Posts Tagged 'Irving Penn'

Freeze Frame

It’s hard to believe, but we’re in the final week of the celebrated exhibition Irving Penn: Beyond Beauty. Prior to the show’s opening in April of this year, Allison V. Smith, photographer and granddaughter of Stanley Marcus, shared with the DMA Member magazine, Artifacts, her first encounter with the work of Irving Penn and the impact of his legacy.  Read about her experience below, and discover the work of Irving Penn for the first time or for the hundredth time through Sunday with buy one get on free exhibition tickets offered every day.

One of the Real Greats
By Allison V. Smith
Original publish date: Artifacts Spring–Summer 2016

Irving Penn’s name is synonymous with beauty in fashion photography. So it’s no surprise that in 1990 my grandfather Stanley Marcus gave me, a young, passionate photographer, a signed copy of Issey Miyake’s catalogue photographed by Irving Penn. An enclosed handwritten Post-it note read:
Screen Shot 2016-08-01 at 11.05.25 AM
“Dear Allie— Penn, in my opinion, is the greatest of the fashion photographers and perhaps one of the real greats of the 20th century. Are you friends with him?”

I wasn’t, but I quickly took the time to educate myself.

Penn’s prolific photographic career spanned seventy years, and in this time he managed to merge the lines between fashion and fine art. His first cover for Vogue magazine was published in 1943, and he would shoot at least 150 more.

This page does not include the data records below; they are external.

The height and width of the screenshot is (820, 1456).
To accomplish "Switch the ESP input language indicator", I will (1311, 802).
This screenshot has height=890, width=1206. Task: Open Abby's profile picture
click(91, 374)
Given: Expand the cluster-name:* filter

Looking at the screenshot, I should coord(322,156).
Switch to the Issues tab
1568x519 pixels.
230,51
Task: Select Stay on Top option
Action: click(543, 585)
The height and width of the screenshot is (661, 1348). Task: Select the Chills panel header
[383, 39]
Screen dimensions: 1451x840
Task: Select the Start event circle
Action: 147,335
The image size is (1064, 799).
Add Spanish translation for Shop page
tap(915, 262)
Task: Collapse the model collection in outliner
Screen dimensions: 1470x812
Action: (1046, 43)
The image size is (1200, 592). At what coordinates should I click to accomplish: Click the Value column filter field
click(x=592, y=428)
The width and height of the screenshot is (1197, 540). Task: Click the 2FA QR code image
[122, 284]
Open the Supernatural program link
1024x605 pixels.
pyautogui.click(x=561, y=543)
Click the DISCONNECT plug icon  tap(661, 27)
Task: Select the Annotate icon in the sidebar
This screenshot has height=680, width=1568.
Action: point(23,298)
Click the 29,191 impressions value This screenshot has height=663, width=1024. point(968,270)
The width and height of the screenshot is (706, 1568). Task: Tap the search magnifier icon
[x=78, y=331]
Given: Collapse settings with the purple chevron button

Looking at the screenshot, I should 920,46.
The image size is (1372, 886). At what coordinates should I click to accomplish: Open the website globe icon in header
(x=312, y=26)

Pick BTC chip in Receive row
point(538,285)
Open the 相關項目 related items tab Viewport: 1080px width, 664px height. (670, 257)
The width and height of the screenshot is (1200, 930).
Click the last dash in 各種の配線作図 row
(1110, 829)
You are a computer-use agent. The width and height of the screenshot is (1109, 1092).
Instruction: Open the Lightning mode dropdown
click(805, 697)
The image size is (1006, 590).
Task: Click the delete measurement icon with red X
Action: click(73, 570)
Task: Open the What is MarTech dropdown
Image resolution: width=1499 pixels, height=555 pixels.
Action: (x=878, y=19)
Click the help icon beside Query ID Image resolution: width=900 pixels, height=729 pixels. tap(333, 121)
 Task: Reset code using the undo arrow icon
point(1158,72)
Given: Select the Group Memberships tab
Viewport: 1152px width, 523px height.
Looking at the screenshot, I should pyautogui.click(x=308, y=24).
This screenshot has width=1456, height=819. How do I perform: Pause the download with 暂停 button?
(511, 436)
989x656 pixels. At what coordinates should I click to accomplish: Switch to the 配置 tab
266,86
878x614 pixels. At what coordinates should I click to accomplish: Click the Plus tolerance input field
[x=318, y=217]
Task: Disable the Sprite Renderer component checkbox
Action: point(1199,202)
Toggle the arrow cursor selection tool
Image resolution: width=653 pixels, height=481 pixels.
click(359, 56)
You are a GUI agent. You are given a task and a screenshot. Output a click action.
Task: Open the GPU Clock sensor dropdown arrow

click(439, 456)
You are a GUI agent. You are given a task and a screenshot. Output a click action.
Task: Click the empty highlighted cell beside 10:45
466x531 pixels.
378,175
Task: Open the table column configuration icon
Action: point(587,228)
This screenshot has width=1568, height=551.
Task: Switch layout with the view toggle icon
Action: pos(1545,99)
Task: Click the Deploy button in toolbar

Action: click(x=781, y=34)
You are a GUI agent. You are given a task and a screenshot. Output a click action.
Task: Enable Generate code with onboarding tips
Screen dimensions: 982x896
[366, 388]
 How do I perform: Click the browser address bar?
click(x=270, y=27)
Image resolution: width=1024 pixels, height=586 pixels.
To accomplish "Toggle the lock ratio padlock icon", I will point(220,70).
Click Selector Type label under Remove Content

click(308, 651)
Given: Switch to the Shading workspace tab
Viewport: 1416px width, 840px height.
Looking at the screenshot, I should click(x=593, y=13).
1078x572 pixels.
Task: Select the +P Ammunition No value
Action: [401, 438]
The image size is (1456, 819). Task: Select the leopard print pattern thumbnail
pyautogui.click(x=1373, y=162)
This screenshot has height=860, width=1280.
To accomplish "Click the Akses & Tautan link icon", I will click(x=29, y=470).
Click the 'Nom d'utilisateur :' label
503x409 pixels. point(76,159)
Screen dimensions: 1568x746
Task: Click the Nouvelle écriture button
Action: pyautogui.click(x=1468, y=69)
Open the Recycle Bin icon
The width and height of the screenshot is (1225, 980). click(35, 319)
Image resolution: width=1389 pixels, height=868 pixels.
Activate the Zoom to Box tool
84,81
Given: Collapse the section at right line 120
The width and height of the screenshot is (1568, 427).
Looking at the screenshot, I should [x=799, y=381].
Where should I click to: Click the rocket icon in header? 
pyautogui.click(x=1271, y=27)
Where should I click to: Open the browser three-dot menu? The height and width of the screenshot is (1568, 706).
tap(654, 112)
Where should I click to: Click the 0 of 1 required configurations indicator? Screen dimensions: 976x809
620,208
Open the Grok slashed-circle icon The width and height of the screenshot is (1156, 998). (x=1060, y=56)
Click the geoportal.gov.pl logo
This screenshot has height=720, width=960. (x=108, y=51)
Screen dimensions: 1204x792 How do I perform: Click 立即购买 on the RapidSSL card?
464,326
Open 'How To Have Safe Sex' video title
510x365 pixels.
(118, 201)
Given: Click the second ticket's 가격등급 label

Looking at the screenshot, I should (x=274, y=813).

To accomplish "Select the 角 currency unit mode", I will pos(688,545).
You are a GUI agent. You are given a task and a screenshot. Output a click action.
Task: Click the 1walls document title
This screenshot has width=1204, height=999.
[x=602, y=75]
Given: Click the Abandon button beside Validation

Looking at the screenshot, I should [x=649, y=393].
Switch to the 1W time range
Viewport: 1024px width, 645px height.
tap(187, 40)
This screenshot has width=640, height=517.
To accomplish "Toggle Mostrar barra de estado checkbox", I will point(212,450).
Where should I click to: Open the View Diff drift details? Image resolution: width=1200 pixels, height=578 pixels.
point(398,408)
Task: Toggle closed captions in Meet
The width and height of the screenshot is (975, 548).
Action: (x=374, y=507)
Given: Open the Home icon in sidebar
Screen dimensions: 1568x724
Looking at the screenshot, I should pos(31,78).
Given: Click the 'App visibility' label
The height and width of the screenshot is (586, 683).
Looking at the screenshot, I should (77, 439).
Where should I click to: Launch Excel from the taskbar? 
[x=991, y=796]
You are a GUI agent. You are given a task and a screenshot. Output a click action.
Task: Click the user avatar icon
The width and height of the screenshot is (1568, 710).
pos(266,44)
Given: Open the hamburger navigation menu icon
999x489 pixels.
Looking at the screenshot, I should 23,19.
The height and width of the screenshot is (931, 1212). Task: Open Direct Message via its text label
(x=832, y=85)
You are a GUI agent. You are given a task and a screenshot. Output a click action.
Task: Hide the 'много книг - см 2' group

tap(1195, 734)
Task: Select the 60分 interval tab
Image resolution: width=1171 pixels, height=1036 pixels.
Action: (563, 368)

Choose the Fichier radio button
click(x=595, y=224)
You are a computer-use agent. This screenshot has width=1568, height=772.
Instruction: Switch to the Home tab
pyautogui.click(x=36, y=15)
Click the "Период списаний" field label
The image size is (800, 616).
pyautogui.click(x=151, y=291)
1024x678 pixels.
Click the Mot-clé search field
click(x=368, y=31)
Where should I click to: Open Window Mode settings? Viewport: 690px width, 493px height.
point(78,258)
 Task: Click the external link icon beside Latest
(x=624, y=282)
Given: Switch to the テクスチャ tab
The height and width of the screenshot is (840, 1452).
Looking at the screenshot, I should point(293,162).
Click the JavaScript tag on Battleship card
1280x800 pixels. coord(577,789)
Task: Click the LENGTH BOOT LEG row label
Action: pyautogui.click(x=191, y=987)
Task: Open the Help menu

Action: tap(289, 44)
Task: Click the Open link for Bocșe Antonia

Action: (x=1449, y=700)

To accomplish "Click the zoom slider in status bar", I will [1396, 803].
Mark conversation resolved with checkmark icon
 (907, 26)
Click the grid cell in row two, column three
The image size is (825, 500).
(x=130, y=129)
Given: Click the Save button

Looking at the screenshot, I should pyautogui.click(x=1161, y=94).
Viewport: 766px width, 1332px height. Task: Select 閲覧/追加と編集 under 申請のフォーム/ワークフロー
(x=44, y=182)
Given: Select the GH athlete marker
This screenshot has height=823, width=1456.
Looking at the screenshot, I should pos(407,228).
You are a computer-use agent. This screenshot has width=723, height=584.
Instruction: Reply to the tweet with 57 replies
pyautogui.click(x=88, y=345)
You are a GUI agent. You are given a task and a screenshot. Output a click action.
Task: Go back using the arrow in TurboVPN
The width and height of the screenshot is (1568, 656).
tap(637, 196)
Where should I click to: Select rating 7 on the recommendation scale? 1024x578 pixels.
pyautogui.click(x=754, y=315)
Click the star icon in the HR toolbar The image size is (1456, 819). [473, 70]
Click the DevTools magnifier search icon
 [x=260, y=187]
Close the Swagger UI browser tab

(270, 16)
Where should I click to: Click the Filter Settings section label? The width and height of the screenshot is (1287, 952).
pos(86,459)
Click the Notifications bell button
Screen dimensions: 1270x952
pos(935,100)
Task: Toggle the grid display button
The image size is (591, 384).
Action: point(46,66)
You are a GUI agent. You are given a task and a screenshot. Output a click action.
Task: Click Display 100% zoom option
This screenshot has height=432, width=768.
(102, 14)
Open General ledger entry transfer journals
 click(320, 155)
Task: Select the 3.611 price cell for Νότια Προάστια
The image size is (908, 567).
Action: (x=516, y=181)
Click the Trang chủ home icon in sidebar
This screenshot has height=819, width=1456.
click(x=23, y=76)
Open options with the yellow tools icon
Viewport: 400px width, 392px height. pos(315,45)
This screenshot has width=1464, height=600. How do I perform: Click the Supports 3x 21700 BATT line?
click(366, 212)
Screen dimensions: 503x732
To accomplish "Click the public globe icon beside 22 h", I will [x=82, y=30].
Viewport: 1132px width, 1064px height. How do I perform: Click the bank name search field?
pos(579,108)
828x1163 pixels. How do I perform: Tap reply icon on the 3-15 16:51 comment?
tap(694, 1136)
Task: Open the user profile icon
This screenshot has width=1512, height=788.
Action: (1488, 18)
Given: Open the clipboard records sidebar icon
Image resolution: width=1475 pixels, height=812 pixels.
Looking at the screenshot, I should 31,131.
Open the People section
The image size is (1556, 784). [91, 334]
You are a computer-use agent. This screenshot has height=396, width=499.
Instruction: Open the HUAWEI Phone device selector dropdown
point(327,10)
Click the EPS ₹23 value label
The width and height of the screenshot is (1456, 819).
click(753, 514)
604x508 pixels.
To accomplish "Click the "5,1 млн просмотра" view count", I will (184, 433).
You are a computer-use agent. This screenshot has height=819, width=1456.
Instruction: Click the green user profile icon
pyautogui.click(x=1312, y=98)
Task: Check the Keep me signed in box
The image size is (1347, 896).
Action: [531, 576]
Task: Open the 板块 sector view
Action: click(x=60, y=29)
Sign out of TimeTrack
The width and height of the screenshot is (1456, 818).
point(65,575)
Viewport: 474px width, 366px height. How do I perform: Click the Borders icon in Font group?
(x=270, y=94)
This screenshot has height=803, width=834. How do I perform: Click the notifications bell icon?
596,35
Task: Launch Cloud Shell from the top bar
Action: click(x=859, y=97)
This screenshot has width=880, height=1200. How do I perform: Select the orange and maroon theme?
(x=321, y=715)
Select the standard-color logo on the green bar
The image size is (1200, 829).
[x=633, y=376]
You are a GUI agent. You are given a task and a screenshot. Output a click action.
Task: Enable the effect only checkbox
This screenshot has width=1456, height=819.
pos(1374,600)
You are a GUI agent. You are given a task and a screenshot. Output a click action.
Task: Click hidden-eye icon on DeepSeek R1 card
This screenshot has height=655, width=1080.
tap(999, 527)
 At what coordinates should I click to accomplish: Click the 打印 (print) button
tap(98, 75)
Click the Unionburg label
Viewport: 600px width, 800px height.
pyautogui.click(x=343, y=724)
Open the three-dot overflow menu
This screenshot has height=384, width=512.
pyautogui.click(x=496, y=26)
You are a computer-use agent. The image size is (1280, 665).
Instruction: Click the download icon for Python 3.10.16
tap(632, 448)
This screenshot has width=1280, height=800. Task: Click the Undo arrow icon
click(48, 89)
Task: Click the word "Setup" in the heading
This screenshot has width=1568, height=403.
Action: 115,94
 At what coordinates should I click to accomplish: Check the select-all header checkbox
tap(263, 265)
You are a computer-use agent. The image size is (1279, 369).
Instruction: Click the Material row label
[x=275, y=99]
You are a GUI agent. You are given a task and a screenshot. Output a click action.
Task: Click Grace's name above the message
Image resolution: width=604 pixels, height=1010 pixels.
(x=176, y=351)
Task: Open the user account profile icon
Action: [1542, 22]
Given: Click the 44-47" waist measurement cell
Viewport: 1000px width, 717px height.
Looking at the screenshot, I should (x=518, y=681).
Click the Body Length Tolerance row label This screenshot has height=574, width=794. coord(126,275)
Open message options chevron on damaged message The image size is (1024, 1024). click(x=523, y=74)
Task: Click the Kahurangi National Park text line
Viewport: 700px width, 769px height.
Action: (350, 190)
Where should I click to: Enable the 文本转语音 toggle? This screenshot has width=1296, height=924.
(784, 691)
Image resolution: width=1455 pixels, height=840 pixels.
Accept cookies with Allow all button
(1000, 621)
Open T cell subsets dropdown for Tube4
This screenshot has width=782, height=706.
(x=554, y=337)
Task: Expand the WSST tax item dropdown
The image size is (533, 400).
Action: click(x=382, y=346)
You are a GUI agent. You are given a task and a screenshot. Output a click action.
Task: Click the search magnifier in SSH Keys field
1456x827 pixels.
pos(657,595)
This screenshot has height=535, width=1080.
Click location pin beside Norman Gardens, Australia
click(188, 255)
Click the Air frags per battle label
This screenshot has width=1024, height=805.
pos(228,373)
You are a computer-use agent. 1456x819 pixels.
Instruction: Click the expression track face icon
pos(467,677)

Irving Penn, Salvador Dali, New York, 1947, gelatin silver print, Smithsonian American Art Museum, Gift of the artist. Copyright © The Irving Penn Foundation

Irving Penn, Salvador Dali, New York, 1947, gelatin silver print, Smithsonian American Art Museum, Gift of the artist, © The Irving Penn Foundation

Penn’s assignments ranged from shooting striking models in designer dresses on location in Paris, to contemporary still lifes of familiar objects, to the simple “corner portraits” of artists that included Salvador Dalí and Truman Capote. These portraits were made sometime in 1948 in a constructed corner in his studio. The sitter embraced the corner, demonstrating his or her own personality and making the static background Penn chose into a private stage. Dalí fills the frame in a confident pose, with both arms placed firmly on his knees. Capote kneels on a chair, wearing an oversized tweed jacket and looking directly at the photographer. It’s hard to tell whether he’s feeling vulnerable or safe.

Irving Penn, Truman Capote, New York, 1979, printed 1983, silver print, Smithsonian American Art Museum, Gift of The Irving Penn Foundation. Copyright © The Irving Penn Foundation

Irving Penn, Truman Capote, New York, 1979, printed 1983, silver print, Smithsonian American Art Museum, Gift of The Irving Penn Foundation, © The Irving Penn Foundation

Penn wrote in Passage: A Work Record about this process: “This confinement, surprisingly, seemed to comfort people, soothing them. The walls were a surface to lean on or push against. For me the picture possibilities were interesting; limiting the subjects’ movement seemed to relieve me of part of the problem of holding on to them.”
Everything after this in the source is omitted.